Learn more about the many homes of the Appropriations Committee >
Emily Waecker is returning for her fourth show with Remy Bumppo, where she has previously designed An Inspector Calls, You Never Can Tell (Jeff Award), and Les Liaisons Dangereuses (Jeff nominated). In this interview, Emily shares what has made the design process for Both Your Houses unique from any other.
James Bohnen, our Artistic Director Emeritus, is back to direct for the first time in three years! In a rapid fire, three question interview, he has shared his initial insights into Both Your Houses and his return to the Remy Bumppo directorial helm.
Read the interview >
Maxwell Anderson was incensed enough with the Hoover administration during the Great Depression that he set aside the work on his Tudor trilogy of poetic tragedies to return to his journalistic roots and pen Both Your Houses, a scathingly witty comedy about the corrupt practices in Congress.
Anderson was born in 1888 in Atlantic, Pennsylvania. He was an avid reader as a boy, especially of poetry, and graduated with degrees in English Literature from the University of North Dakota and Stanford University before becoming an English teacher and part-time journalist in San Francisco. In 1917, he became Chair of the Whittier College English Department, a Quaker institution, but was ironically dismissed for expressing pacifist views in 1918. He subsequently moved to New York to write for the New Republic, New York Evening Globe, and New York World, before becoming a dramatist, finding critical and financial success with his second play, the anti-war What Price Glory? (1924)
Anderson is known for his range of work, plays, poetry, screenplays, etc., but especially for his plays written in blank verse.
He died in Stamford, Conneticut in 1959 at the age of 70.
A dramaturgical timeline helps the artists place the dramatic work in cultural, political, and socio-historical context. It also informs the various elements of the production's physical design, creating an accurate sense of the time and place within which the action of the play unfolds.

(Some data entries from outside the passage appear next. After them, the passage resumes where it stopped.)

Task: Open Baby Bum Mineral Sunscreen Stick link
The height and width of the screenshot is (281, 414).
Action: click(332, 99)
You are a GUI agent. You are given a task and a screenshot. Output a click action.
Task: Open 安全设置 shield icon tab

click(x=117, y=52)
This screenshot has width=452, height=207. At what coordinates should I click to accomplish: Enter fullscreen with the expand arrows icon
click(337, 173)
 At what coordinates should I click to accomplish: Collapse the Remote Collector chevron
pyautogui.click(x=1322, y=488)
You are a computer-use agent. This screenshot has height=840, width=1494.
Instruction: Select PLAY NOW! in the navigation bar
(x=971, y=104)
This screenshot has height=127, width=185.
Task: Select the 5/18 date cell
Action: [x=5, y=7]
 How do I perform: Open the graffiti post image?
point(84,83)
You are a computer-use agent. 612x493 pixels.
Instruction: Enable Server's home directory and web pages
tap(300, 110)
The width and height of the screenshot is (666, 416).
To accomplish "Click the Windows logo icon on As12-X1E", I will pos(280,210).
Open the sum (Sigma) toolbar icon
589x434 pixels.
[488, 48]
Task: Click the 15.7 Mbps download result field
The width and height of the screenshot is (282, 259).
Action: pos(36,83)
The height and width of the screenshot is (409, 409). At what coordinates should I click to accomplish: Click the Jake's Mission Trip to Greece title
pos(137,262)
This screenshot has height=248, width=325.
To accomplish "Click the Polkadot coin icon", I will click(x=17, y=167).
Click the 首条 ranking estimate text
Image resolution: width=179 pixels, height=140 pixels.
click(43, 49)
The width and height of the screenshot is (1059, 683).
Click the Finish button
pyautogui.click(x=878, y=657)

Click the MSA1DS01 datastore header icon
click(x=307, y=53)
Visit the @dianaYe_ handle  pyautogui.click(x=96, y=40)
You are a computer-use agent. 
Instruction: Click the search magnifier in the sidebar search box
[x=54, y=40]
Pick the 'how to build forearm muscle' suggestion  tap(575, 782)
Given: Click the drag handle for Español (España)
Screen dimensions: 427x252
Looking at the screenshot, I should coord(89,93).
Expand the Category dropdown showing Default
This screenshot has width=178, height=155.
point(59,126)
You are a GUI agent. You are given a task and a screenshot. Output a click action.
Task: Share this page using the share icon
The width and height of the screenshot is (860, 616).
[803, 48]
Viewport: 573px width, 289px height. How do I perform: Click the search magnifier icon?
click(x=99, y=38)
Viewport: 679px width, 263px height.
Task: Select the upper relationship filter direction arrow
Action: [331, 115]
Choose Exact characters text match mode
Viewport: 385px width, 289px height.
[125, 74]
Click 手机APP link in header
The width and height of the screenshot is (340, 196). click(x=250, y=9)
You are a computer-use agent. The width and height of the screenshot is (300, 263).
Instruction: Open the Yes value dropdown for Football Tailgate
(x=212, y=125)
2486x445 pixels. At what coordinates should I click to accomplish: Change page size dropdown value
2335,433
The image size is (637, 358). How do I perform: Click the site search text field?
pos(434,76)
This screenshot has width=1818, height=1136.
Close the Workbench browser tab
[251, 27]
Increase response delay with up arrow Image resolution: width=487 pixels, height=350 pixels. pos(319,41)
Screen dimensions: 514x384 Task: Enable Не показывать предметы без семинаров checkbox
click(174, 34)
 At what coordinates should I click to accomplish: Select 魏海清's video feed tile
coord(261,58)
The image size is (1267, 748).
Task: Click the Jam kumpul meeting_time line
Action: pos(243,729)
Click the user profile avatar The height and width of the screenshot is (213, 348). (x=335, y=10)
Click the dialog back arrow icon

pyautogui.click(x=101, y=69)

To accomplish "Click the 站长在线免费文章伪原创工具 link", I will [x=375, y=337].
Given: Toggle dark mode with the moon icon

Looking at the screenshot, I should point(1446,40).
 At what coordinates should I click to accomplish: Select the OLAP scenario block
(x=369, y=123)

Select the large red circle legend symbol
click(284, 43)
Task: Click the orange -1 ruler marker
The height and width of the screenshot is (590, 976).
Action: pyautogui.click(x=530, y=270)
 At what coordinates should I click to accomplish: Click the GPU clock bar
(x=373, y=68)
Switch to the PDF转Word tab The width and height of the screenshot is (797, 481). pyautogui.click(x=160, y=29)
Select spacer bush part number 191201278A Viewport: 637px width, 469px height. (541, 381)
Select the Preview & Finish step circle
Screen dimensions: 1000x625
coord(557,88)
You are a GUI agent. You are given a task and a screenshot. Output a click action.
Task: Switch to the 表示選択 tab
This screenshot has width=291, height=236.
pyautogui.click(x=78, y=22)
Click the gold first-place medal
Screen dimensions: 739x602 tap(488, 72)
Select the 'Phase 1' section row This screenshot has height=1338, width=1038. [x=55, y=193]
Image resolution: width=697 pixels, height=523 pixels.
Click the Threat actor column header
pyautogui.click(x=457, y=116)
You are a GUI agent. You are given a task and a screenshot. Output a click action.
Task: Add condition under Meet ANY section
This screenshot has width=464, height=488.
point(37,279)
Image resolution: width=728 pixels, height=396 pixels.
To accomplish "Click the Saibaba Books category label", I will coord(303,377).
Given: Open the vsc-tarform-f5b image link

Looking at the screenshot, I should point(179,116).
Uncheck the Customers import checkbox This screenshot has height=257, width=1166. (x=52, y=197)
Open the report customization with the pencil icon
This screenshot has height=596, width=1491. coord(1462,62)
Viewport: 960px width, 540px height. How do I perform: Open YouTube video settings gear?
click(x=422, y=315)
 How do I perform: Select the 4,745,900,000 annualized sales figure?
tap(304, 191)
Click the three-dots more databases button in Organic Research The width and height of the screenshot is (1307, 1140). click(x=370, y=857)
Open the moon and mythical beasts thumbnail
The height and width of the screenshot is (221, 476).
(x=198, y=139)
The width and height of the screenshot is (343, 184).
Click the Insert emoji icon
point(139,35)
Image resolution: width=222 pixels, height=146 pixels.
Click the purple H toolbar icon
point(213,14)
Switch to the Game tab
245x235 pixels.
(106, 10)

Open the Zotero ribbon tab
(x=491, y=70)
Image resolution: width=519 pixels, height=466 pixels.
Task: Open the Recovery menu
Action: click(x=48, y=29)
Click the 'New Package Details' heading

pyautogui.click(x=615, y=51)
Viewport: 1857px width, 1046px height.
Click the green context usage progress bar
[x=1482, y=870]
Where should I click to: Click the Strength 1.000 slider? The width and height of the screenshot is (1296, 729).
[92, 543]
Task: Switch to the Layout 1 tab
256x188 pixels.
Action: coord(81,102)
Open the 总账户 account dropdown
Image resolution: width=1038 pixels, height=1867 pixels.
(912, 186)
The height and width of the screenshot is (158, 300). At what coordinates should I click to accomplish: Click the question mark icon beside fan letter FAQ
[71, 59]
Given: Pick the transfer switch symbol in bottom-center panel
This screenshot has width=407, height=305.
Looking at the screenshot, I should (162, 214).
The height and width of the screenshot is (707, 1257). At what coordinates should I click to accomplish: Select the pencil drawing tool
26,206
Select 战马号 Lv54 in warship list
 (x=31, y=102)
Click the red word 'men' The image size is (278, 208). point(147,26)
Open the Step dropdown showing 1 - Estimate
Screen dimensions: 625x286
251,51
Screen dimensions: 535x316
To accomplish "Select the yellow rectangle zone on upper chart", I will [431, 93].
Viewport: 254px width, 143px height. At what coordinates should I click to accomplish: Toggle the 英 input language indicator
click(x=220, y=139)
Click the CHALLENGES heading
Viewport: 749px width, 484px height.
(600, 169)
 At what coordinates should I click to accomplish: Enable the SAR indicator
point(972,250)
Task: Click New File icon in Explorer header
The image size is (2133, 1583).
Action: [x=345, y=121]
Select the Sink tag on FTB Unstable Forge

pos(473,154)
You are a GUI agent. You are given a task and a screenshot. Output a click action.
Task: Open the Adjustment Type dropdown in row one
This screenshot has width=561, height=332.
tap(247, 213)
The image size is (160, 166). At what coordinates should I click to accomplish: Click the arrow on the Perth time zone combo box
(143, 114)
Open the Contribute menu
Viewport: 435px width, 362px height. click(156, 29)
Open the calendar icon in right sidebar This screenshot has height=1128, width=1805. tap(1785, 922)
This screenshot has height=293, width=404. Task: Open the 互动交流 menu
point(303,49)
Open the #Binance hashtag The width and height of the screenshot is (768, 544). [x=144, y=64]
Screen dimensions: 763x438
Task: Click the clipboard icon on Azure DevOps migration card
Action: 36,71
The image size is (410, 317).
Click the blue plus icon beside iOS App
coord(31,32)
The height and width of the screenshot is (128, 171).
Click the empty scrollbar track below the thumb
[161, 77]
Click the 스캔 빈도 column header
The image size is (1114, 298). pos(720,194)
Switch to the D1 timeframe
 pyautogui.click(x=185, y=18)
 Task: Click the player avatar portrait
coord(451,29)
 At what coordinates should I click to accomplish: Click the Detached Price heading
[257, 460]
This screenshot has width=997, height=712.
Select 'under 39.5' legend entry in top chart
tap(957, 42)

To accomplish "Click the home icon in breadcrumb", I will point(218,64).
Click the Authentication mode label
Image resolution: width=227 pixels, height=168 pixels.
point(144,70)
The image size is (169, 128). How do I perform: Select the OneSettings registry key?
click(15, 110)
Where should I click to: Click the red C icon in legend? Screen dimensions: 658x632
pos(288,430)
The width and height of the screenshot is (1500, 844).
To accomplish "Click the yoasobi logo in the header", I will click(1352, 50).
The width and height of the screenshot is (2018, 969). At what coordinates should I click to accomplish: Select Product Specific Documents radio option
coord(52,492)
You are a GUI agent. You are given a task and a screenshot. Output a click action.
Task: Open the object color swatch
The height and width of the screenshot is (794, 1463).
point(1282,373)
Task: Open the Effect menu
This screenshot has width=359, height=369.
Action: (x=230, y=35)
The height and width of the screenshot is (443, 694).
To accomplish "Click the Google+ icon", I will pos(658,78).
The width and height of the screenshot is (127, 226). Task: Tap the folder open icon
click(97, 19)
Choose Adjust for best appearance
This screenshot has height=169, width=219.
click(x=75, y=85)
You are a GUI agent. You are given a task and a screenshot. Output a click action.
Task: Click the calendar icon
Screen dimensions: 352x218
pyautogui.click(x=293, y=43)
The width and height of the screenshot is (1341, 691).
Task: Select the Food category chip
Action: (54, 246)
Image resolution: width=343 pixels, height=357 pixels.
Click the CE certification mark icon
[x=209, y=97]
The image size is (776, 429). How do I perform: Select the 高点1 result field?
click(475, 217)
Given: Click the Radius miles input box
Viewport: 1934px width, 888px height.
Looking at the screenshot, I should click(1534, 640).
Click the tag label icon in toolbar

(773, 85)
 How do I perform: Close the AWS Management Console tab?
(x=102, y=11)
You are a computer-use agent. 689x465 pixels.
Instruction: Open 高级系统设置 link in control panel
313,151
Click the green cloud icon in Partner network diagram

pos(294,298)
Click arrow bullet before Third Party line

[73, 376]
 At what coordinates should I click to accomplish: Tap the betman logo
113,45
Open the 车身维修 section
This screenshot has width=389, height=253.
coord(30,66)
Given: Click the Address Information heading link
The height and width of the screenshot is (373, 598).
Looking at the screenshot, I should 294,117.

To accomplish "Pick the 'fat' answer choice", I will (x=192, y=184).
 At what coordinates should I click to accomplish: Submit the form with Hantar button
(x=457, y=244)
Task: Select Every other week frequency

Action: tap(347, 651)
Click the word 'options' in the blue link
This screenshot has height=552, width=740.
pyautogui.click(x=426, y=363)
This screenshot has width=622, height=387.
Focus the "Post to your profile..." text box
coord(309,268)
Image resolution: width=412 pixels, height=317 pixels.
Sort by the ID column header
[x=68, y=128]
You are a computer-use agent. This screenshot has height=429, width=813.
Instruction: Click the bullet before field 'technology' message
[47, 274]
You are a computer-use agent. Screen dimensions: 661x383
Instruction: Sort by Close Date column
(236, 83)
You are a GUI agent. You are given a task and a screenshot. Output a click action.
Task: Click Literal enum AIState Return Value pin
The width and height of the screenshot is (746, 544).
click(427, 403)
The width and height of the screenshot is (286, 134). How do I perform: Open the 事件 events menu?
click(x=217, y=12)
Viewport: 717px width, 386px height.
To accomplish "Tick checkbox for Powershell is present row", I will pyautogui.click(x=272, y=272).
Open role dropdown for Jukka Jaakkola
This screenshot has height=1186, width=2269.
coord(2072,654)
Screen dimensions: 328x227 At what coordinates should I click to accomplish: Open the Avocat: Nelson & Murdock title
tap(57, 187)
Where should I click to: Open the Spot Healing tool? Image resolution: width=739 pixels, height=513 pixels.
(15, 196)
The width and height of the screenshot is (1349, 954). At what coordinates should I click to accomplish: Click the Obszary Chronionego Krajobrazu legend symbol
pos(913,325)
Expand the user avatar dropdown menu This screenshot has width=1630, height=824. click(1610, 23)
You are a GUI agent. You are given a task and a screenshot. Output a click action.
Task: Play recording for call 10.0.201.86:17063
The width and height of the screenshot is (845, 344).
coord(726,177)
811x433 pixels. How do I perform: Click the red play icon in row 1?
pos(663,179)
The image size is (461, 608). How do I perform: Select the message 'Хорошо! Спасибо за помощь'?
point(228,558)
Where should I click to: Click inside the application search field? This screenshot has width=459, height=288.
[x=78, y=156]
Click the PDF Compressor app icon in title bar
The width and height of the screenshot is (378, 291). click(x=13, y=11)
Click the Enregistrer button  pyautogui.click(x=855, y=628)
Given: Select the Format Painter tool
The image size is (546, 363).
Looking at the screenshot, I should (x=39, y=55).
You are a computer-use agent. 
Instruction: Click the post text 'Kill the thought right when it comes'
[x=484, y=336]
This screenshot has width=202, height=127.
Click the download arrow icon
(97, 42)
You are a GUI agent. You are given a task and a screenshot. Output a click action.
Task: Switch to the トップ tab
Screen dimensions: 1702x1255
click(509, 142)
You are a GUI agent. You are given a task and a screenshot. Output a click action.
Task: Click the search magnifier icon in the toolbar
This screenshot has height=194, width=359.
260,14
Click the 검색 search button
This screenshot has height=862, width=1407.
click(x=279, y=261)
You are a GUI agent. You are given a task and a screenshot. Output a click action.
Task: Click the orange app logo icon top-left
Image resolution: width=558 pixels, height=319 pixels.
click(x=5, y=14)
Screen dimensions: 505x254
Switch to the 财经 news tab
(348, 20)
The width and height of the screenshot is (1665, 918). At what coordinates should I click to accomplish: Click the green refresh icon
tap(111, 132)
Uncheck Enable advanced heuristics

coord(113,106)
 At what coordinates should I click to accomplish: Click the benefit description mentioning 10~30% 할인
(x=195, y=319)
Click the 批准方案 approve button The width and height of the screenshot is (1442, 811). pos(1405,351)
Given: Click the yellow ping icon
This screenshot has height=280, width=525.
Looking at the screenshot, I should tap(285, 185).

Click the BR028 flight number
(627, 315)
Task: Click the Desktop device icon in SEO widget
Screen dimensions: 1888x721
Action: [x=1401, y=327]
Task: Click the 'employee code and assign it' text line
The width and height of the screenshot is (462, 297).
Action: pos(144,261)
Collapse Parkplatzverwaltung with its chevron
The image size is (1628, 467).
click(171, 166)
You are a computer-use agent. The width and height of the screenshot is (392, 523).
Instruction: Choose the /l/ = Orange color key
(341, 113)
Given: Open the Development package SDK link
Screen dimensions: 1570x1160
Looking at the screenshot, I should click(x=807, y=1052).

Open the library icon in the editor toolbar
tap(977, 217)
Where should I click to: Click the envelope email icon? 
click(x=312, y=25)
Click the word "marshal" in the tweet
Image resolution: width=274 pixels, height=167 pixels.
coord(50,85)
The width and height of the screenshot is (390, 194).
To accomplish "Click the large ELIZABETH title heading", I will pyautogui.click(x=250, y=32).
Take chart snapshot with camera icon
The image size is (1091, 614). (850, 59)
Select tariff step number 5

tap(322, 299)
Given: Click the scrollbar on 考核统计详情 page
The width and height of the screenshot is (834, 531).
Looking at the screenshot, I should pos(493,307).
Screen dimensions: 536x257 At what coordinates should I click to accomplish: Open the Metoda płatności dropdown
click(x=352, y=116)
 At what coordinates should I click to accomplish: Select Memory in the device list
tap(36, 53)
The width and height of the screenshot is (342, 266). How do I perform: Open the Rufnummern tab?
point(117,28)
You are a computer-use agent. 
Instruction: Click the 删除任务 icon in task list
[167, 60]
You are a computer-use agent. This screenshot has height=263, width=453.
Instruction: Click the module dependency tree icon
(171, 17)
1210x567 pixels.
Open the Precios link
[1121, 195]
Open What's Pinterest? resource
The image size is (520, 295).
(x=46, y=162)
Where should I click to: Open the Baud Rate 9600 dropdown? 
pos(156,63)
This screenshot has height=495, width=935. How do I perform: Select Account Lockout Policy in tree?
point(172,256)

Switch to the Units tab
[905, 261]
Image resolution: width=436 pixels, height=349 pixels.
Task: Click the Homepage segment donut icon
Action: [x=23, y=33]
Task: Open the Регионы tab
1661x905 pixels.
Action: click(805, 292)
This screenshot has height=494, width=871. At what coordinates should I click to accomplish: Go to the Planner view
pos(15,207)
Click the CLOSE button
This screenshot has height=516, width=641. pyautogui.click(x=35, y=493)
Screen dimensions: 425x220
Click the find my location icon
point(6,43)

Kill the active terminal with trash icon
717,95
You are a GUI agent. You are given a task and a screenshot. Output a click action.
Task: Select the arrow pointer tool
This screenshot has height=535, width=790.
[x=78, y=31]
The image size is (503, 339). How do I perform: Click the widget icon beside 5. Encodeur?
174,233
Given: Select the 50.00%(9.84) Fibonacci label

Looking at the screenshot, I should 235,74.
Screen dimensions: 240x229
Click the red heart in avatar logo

Maxwell Anderson’s Both Your Houses, which won the Pulitzer Prize in 1933, is critical of contemporary Congress and expresses the country’s loss of faith in governmental process. It is necessary to historically contextualize this play in order to recognize the parallels and differences between then and now. The following timeline is organized into four sections: theatre and literature; film and visual arts; science and technology; history and politics.
The only women in Both Your Houses are Congresswoman Miss McMurtry and secretaries Marjorie and Bus. Even though the first Congresswoman, Jeannette Rankin (R-MT), took office in 1917 and the 19th Amendment that extended voting rights to women was passed in 1920, the political culture would take decades to adjust to female enfranchisement. The treatment of Miss McMurtry by her male peers reflects the male-domination and bias of Congress in the early 20th century. Many of the early Congresswomen attained office through “widow’s succession,” continuing the policies of their late husbands. These political pioneers tried to integrate themselves as congressional insiders but were often prevented from serving on powerful committees. They were also challenged by social expectations about the “proper” female roles of wives, mothers, and caregivers, and suitable subjects for their attention. Above all, Congress was resistant to the changing gender roles taking place in American society, but these first Congresswomen remained undeterred.
In Both Your Houses, Alan McClean tries to kill a House Resolution that will put federal money toward constructing the “Nevada Dam” in his home state. The Nevada Dam parallels the real-world Hoover Dam, started in the same year that Both Your Houses was first produced. In 1921, Herbert Hoover proposed Hoover Dam’s construction on the Colorado River in hopes that the project would tame the Colorado River and be financed through the sale of its hydroelectric power. The Colorado River Board finally passed his proposal in 1928, requesting $165 million from the US government. Six Companies, Inc. won the contract and completed the enormous dam in 1935, using enough concrete to pave a road from Seattle to Florida and employing 21,000 men, 112 of whom were killed by poor working and living conditions. Almost 80 years later, the cost of the Hoover Dam has been repaid to the Federal Treasury, as predicted by Hoover after whom the dam was eventually named.